Mazury, ale jakby inne, bo … górskie! – niepozorna Puszcza Borecka, umoszczona w mało znanym fragmencie pojezierza między Giżyckiem a Oleckiem, stanie się areną zmagań kolejnego Rajdu Zimowego 360 Stopni. Piąta już edycja śniegowej zabawy odbędzie się w dniach 4 – 9 lutego i, poza standardowym zestawem dwóch tras – dłuższą licząca 350 km i krótką 150 kilometrową, proponuje rozgrywkę krótką, acz treściwą – 40 kilometrów na nartach i butach.

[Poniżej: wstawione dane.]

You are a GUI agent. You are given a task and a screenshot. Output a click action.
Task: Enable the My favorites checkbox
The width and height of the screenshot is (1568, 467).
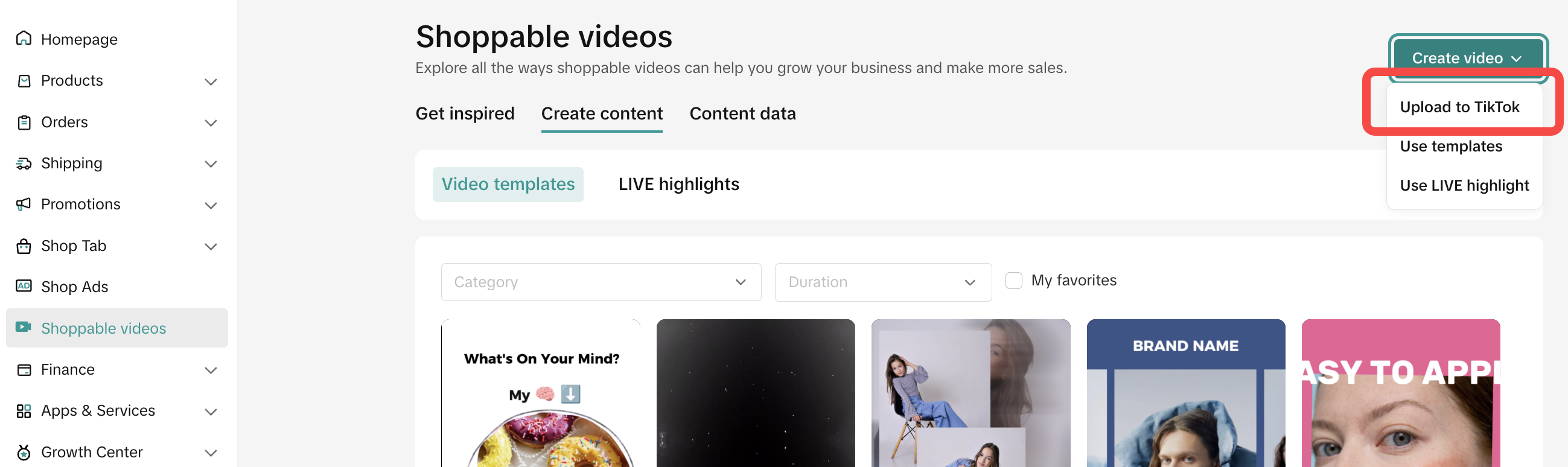[x=1013, y=281]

Biegówki w scenerii Puszczy Boreckiej
Powrót na północ
Po trzech latach obecności imprezy w południowych rubieżach kraju (2011 w Beskidzie Śląskim, 2012 w Zamościu, 2013 w Beskidzie Niskim) Igor Błachut ze spółką ponownie zapraszają na północ, w bliskie okolice polskiego bieguna zimna – północno wschodni narożnik kraju, tuż pod granicą z Kaliningradem. Bazą będzie Folwark Łękuk – miejsce znane rajdowcom doskonale z co najmniej dwóch względów: raz, że szefuje tam i gościć nas będzie Krzysiek Przyłucki, którego od lat regularnie widuje się na imprezach rajdowych, dwa, że miejsce to cyklicznie organizuje – w ramach ciekawej rekreacji – adventure racing camp, czyli tygodniowe przysposobienie do rajdowania. Świadczy to, dla nas zawodników, że miejscówka do nielichego zmarznięcia i złachania się jest co najmniej stosowna, a i komitet organizacyjny gwarantuje moc atrakcji.
Górska zabawa na Mazurach
Puszcza Borecka to jeden z najdzikszych i najbardziej pierwotnych terenów leśnych w Polsce. Żyje tu na wolności drugie co do wielkości stado żubrów w Polsce, kilka watah wilków, łosie, jelenie, sarny, rysie, borsuki. Gniazdują bieliki, orlik krzykliwy i wszystkie spotykane w Polsce gatunki dzięciołów. Puszcza to teren o bardzo urozmaiconej rzeźbie, zbliżony do obszarów podgórskich. Różnice poziomów rzędu kilkudziesięciu metrów są na porządku dziennym i naprawdę jest gdzie ćwiczyć podbiegi… Zupełnie nie przypomina to płaskich jak stół Mazur widzianych z pokładu żaglówki. Na terenie Puszczy Boreckiej jest baaardzo dużo wody – od dużych jezior, takich jak jez. Łaźno i rynnowe Litygajno, poprzez urokliwe puszczańskie jeziorka takie jak jez. Dubinek, po małe „oczka wodne”, bagna i torfowiska. Poruszanie się na azymut zawsze więc niesie ze sobą spore ryzyko, że wylądujemy w bagnie. Chyba że mróz ściśnie i bagna pozamarzają. Tereny Dzikich Mazur należą bowiem do najzimniejszych w naszym kraju; zresztą rok temu odbyła się w Puszczy Boreckiej i Folwarku Łękuk kultowa impreza „Biegun Zimna”, gdzie uczestnicy spali na śniegu w indiańskich tipi albo wprost na słomie przy ognisku. Na terenie Puszczy Boreckiej również śnieg utrzymuje się dłużej niż gdzie indziej – ze względu na gęsty podszyt leśny zatrzymujący promienie słoneczne oraz zróżnicowaną rzeźbę terenu. Nie ma wprawdzie gwarancji, ale w ubiegłym roku warunki do jazdy na biegówki były od grudnia do drugiej połowy kwietnia (z przerwami).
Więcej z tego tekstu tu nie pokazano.